L'Histoire est-elle destinée à se répéter ?

L'Histoire est-elle un éternel recommencement ?


C'est à ces questions que Todd Strasser essaie de répondre dans La Vague.


Pour faire comprendre à ses élèves l'horreur nazie, un professeur d'histoire tente dans sa classe une expérience terrifiante : la Vague.
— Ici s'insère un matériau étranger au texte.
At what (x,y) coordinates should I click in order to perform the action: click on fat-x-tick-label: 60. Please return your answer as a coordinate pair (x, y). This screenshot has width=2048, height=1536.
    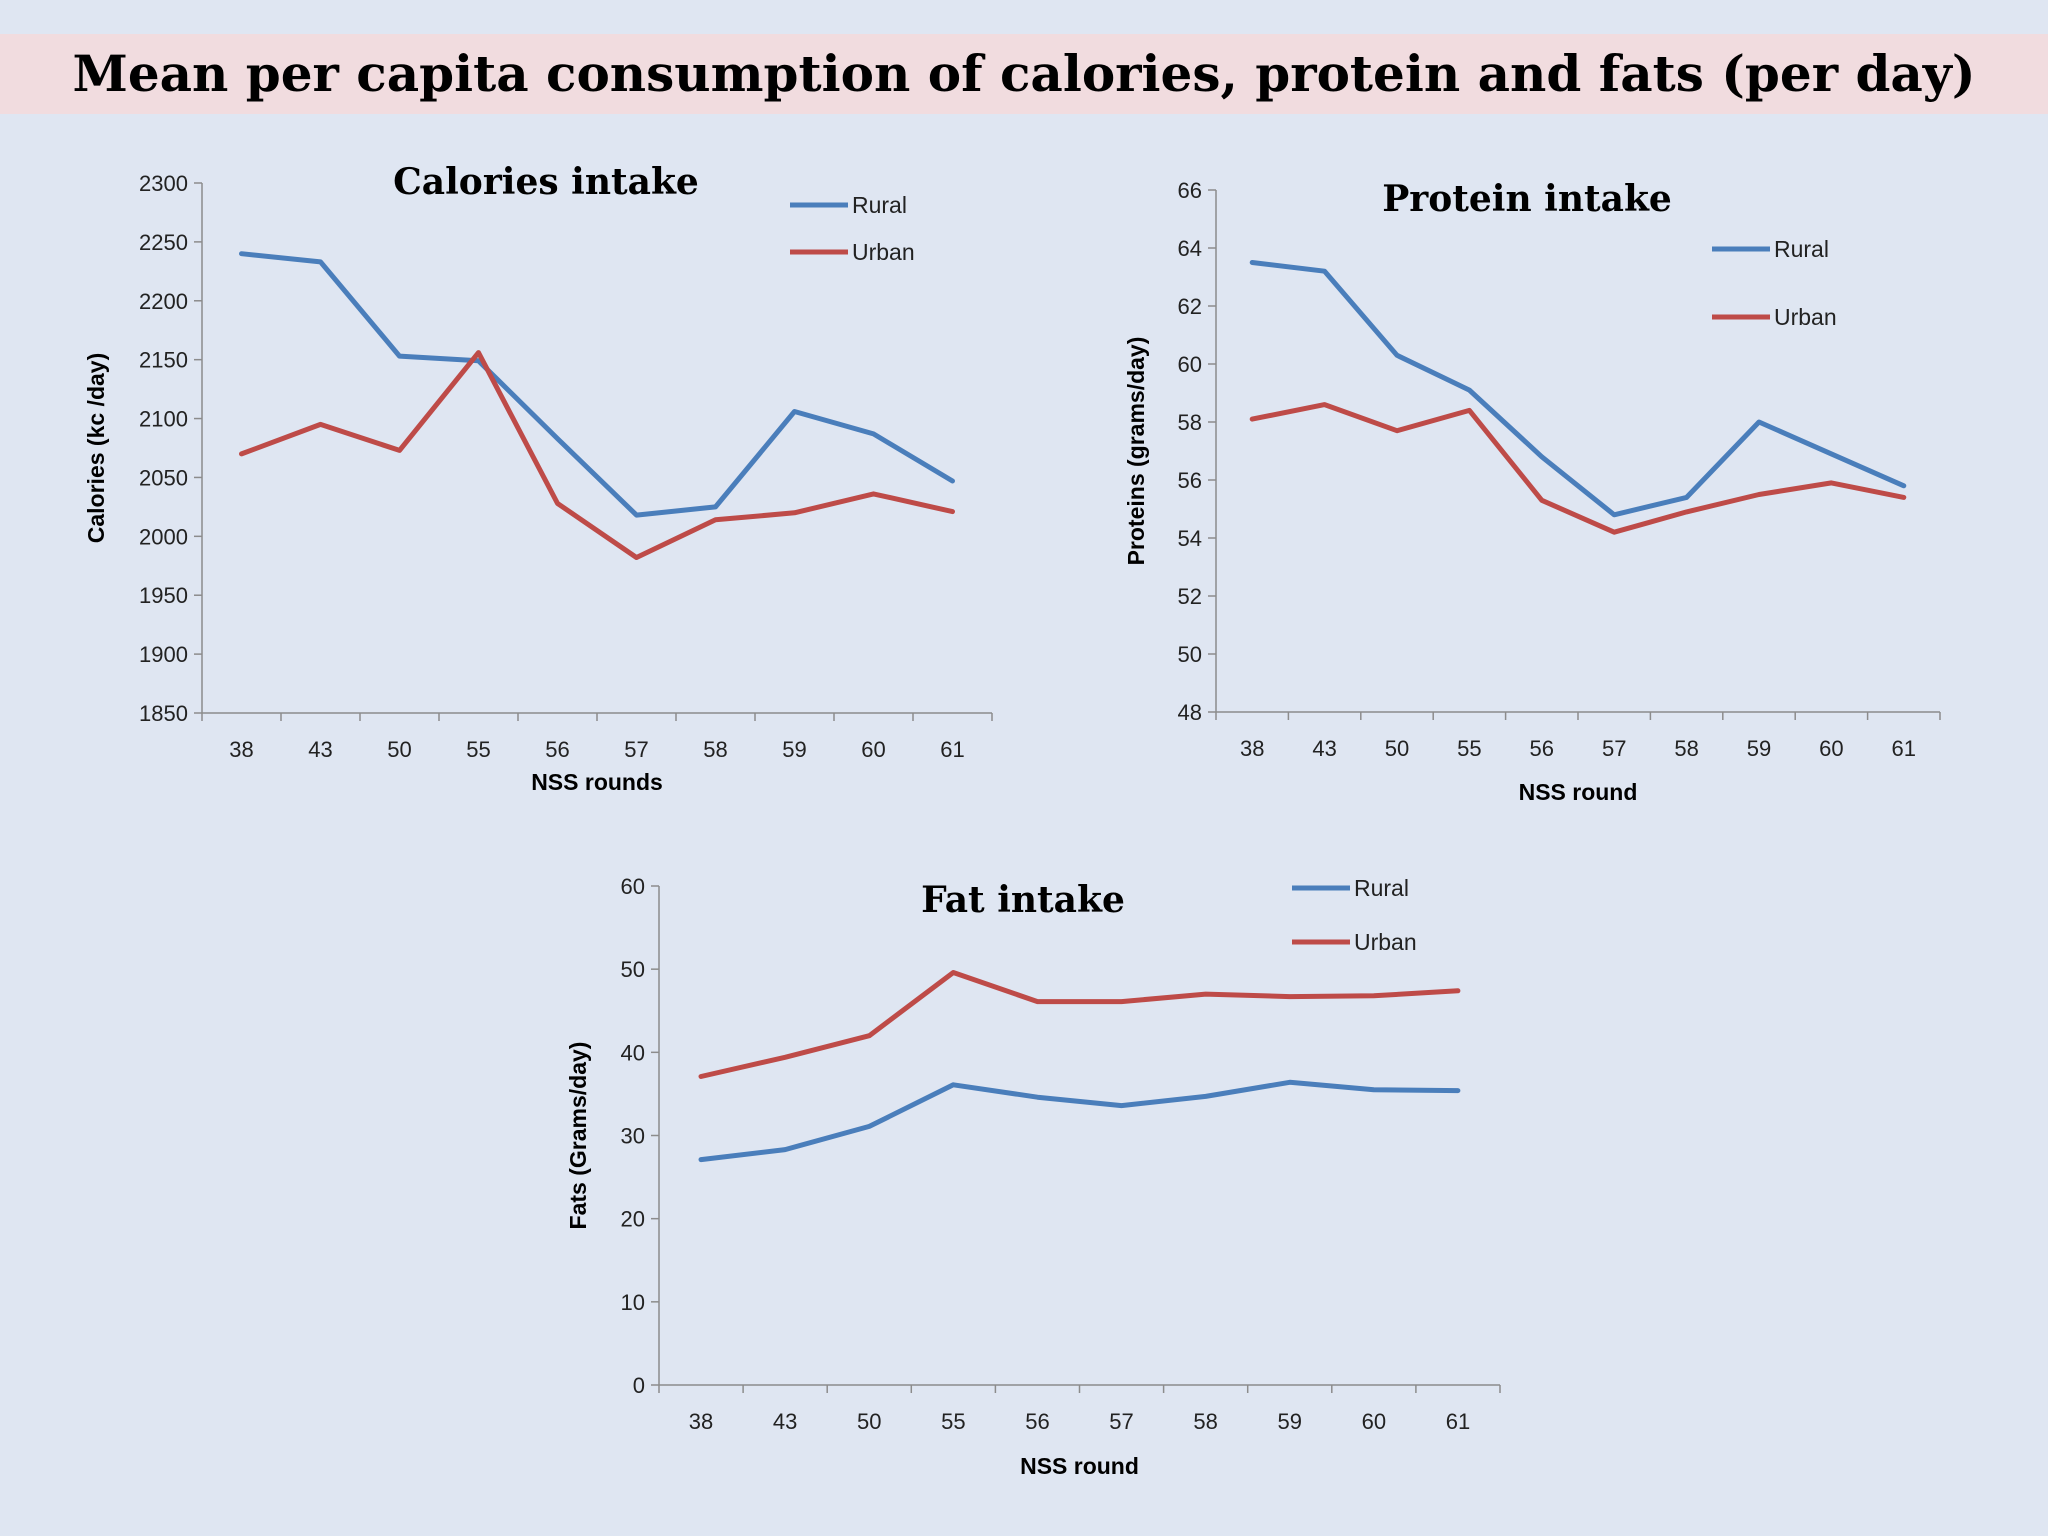
    Looking at the image, I should click on (1374, 1422).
Au lycée Gordon, il y aura un avant et un après la Vague.


Inspirée d'une histoire vraie, le roman de Todd Strasser a été adapté au cinéma par Dennis Gansel.

 
« Ce best-seller, qui est devenu un manuel d'histoire en Allemagne et un film, souligne qu'il est facile de se transformer en petit fasciste du jour au lendemain. »

 

Mes impressions :

 

C’est plus comme un message, suffisamment fort que j’ai lu ce livre. L’écriture y est très simple. Les situations paraissent très exagérées mais à bien y réfléchir pourquoi pas. Lorsqu’une situation est poussée à un point frôlant l’absurde, les réactions arrivent bien souvent au même niveau.

Un livre qui nous met face à notre réalité.

Je trouve juste dommage qu’il n’ait pas été plus complet autour de ce sujet mais comme je le dis un peu plus haut, j’ai plus considéré ce livre comme un message. Son écriture et sa simplicité veulent certainement s’adresser au plus grand nombre.